The goddess Athena is associated primarily with Athens, to which she gave her name and protection. Athena is customarily portrayed wearing an aegis (an animal skin or a shield, sometimes featuring the head of a Gorgon, a woman’s face with horrifying visage, having hair made of living snakes), a helmet, and carrying a shield and a lance. The image of Athena was known in South Arabia from the 1st century BCE. In the eastern provinces of the Roman Empire, the image of the goddess Athena – or the Roman Minerva – frequently appears in reliefs and statues in the round, in stone as well as in bronze, in the public sphere (baths, theatres, colonnaded streets) as well as in a religious context (temples and sanctuaries). She is sometimes identified with the Arabian goddess Allat (al-Lāt, 1st to 3rd century CE).
The Greco-Roman deity Athena could have been worshipped in this remote part of the Arabian Peninsula, well beyond the borders of the Roman provinces, just as she was in Palestine’s coastal region, in the Decapolis (the cities in north-eastern Palestine), in Syria (especially Hauran and Palmyra) and in Arabia.
The goddess of beauty, love and fertility wears a tall diadem, finely chased, and decorated with volutes,
crowned with five palmettes, and a crescent moon in the centre of the crown. In her left hand once she held
an object, perhaps a mirror or a patera (a shallow Roman bowl used in rituals), and in her right hand she
holds a small sphere between her thumb and index finger, probably a grain of frankincense.
South Arabia. LNS 1713 M
In Greece Athena was widely worshipped as a goddess of war. She wears a helmet with a crest, now lost, and
her left hand originally rested on a shield, now lost.
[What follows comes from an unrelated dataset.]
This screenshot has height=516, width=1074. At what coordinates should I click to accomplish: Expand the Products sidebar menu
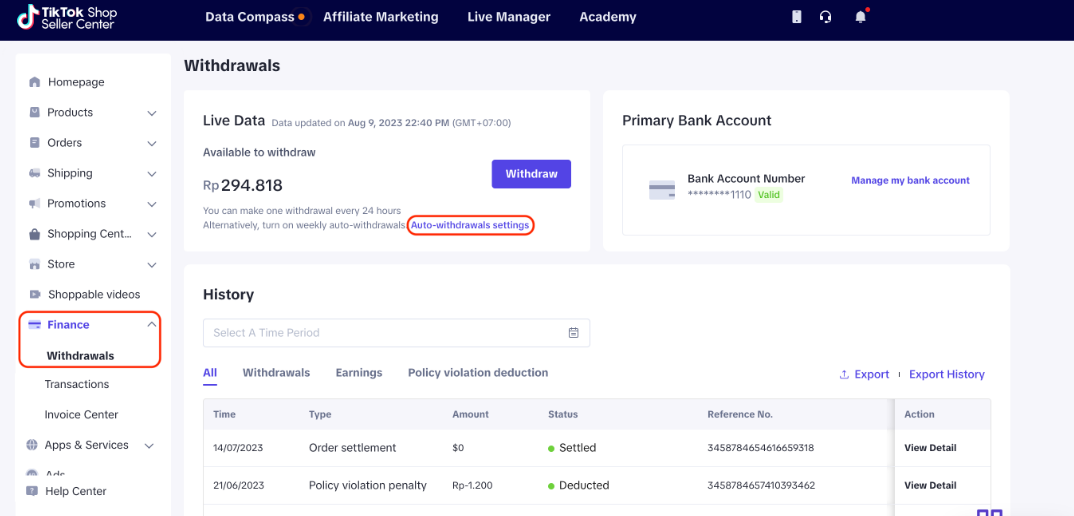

The right hand holds a little sphere between her thumb
and index finger, probably a grain of frankincense. The statue was offered by a woman named Bishr to the
Master of the Yagharū sanctuary, i.e. to the god dhu-Samawī.
South Arabia, Wādī al-Shuḍayf. LNS 1803 M
The iconography of a female figure with braids can be seen in the alabaster head LNS 548 S in The al-Sabah Collection and in small funerary or votive South Arabian stone stelae (1st century CE).
Since the arms are missing, the correlation between this statue and the other similar figures is essential for an understanding of her arms’ original position. She may have had her arms flexed holding a symbolic object in one or both hands, either a twig, a bird, a bowl, or stalks of wheat. In a stela from Baynūn, the female figure wears a crown and holds a twig in one hand and a dove in the other. It is also possible that the woman may have been shown in the act of making an offering of a frankincense grain, just like the statues of Aphrodite and Athena in The al-Sabah Collection (LNS 1713 M and LNS 1803 M).
An amulet in the shape of a crescent moon hangs from a long chain between the woman’s breasts. This type of amulet had a long tradition in the ancient Near East and its use was widespread in the Roman period during the first centuries of the Common Era. It was probably introduced to South Arabia from Syria, where it can be seen on several female busts from Palmyra.
Woman with a crown and braids holding a sprig and a bird, from Baynūn, Yemen.
(S. Antonini 2012, p. 35, fig. 6)
The female statue, with crown and amulet in the shape of a crescent, may represent the dedicant Gadʿal, perhaps
a priestess, and making a votive offering to the god dhu-Samawī, who is mentioned in the inscription below her
abdomen.
South Arabia, probably Wādī al-Shuḍayf.